### YOUR GOAL
Return, unaltered, every line from the beginning of the material below up to and including the one with "Tool Service & Repair (411, 57)".
------ EXERCISE INPUT
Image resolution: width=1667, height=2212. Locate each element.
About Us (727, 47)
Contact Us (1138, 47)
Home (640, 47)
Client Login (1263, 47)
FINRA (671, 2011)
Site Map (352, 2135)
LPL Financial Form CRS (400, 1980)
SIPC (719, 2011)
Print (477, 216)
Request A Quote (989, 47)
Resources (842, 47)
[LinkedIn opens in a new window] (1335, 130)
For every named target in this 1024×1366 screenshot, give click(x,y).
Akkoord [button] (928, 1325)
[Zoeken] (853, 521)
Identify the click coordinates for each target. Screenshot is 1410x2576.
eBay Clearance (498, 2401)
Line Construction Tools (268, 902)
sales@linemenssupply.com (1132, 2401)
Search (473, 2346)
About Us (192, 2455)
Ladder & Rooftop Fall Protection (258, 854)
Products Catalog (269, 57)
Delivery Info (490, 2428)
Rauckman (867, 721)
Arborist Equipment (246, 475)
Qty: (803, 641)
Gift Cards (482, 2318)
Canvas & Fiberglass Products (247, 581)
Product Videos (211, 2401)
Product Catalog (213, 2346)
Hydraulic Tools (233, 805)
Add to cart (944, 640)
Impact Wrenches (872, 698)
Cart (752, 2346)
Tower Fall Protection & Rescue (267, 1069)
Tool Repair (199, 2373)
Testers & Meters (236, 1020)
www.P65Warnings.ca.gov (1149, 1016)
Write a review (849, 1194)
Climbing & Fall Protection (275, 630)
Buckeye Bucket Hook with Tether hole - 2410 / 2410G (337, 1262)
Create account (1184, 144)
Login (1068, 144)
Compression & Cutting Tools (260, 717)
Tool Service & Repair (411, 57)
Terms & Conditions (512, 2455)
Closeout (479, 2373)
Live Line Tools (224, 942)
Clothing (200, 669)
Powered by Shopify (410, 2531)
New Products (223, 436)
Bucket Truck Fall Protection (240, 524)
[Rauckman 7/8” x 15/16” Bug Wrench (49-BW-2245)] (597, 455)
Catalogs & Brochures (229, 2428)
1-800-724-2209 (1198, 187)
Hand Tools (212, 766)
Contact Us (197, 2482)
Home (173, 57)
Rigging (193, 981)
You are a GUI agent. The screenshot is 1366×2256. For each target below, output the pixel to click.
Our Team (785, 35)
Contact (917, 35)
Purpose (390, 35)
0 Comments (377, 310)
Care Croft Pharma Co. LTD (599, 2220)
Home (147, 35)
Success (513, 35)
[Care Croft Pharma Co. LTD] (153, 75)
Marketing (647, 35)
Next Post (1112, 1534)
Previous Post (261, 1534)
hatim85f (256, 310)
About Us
------------
### RESPONSE TO THIS TASK
Image resolution: width=1667, height=2212. Locate each element.
About Us (727, 47)
Contact Us (1138, 47)
Home (640, 47)
Client Login (1263, 47)
FINRA (671, 2011)
Site Map (352, 2135)
LPL Financial Form CRS (400, 1980)
SIPC (719, 2011)
Print (477, 216)
Request A Quote (989, 47)
Resources (842, 47)
[LinkedIn opens in a new window] (1335, 130)
For every named target in this 1024×1366 screenshot, give click(x,y).
Akkoord [button] (928, 1325)
[Zoeken] (853, 521)
Identify the click coordinates for each target. Screenshot is 1410x2576.
eBay Clearance (498, 2401)
Line Construction Tools (268, 902)
sales@linemenssupply.com (1132, 2401)
Search (473, 2346)
About Us (192, 2455)
Ladder & Rooftop Fall Protection (258, 854)
Products Catalog (269, 57)
Delivery Info (490, 2428)
Rauckman (867, 721)
Arborist Equipment (246, 475)
Qty: (803, 641)
Gift Cards (482, 2318)
Canvas & Fiberglass Products (247, 581)
Product Videos (211, 2401)
Product Catalog (213, 2346)
Hydraulic Tools (233, 805)
Add to cart (944, 640)
Impact Wrenches (872, 698)
Cart (752, 2346)
Tower Fall Protection & Rescue (267, 1069)
Tool Repair (199, 2373)
Testers & Meters (236, 1020)
www.P65Warnings.ca.gov (1149, 1016)
Write a review (849, 1194)
Climbing & Fall Protection (275, 630)
Buckeye Bucket Hook with Tether hole - 2410 / 2410G (337, 1262)
Create account (1184, 144)
Login (1068, 144)
Compression & Cutting Tools (260, 717)
Tool Service & Repair (411, 57)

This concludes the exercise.